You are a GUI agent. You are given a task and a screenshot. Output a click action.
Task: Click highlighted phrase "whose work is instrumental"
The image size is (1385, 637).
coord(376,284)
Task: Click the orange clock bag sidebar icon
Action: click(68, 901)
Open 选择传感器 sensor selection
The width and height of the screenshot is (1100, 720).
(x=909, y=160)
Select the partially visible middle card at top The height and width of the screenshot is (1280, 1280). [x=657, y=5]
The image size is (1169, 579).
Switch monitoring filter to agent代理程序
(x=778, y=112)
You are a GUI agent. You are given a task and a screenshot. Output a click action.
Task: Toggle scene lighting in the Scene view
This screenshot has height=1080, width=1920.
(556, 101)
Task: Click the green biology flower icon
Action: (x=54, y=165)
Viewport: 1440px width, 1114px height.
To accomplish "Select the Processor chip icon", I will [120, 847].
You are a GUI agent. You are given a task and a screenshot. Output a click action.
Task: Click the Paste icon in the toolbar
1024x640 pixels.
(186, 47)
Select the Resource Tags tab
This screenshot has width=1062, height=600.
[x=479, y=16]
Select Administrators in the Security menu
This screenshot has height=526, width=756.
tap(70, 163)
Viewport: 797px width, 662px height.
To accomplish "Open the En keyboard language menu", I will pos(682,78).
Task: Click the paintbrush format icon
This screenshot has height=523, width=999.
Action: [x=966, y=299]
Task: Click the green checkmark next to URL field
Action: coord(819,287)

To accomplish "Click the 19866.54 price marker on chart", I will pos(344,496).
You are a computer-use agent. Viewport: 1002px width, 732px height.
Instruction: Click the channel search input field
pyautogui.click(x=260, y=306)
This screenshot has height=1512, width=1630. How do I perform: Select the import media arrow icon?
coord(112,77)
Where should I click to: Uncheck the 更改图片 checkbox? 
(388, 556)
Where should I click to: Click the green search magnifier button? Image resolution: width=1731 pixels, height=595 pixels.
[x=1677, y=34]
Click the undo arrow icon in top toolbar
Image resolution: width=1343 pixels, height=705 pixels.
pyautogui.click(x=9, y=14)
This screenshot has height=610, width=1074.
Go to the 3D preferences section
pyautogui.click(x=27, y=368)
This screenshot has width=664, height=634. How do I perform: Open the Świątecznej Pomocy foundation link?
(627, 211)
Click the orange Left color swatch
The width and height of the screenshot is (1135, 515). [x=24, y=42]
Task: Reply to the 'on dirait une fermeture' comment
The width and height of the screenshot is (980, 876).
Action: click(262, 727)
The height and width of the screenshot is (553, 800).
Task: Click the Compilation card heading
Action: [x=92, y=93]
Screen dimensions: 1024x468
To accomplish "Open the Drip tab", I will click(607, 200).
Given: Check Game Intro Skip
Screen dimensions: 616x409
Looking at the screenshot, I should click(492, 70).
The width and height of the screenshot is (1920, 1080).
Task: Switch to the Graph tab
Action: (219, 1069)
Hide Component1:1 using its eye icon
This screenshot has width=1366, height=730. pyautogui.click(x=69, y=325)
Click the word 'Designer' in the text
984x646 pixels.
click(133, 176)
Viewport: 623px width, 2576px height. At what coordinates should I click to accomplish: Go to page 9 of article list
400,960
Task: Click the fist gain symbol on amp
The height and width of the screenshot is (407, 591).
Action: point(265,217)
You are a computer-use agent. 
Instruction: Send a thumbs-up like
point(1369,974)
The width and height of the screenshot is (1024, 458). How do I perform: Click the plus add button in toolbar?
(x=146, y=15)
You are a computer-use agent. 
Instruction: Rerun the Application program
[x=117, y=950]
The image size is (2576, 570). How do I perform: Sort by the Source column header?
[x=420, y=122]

——————————

Task to carry out: Please copy out the records word for word, from the first line up to and including the line containing "I will pos(682,78).".

Output of the task:
You are a GUI agent. You are given a task and a screenshot. Output a click action.
Task: Click highlighted phrase "whose work is instrumental"
The image size is (1385, 637).
coord(376,284)
Task: Click the orange clock bag sidebar icon
Action: click(68, 901)
Open 选择传感器 sensor selection
The width and height of the screenshot is (1100, 720).
(x=909, y=160)
Select the partially visible middle card at top The height and width of the screenshot is (1280, 1280). [x=657, y=5]
The image size is (1169, 579).
Switch monitoring filter to agent代理程序
(x=778, y=112)
You are a GUI agent. You are given a task and a screenshot. Output a click action.
Task: Toggle scene lighting in the Scene view
This screenshot has height=1080, width=1920.
(556, 101)
Task: Click the green biology flower icon
Action: (x=54, y=165)
Viewport: 1440px width, 1114px height.
To accomplish "Select the Processor chip icon", I will [120, 847].
You are a GUI agent. You are given a task and a screenshot. Output a click action.
Task: Click the Paste icon in the toolbar
1024x640 pixels.
(186, 47)
Select the Resource Tags tab
This screenshot has width=1062, height=600.
[x=479, y=16]
Select Administrators in the Security menu
This screenshot has height=526, width=756.
tap(70, 163)
Viewport: 797px width, 662px height.
To accomplish "Open the En keyboard language menu", I will pos(682,78).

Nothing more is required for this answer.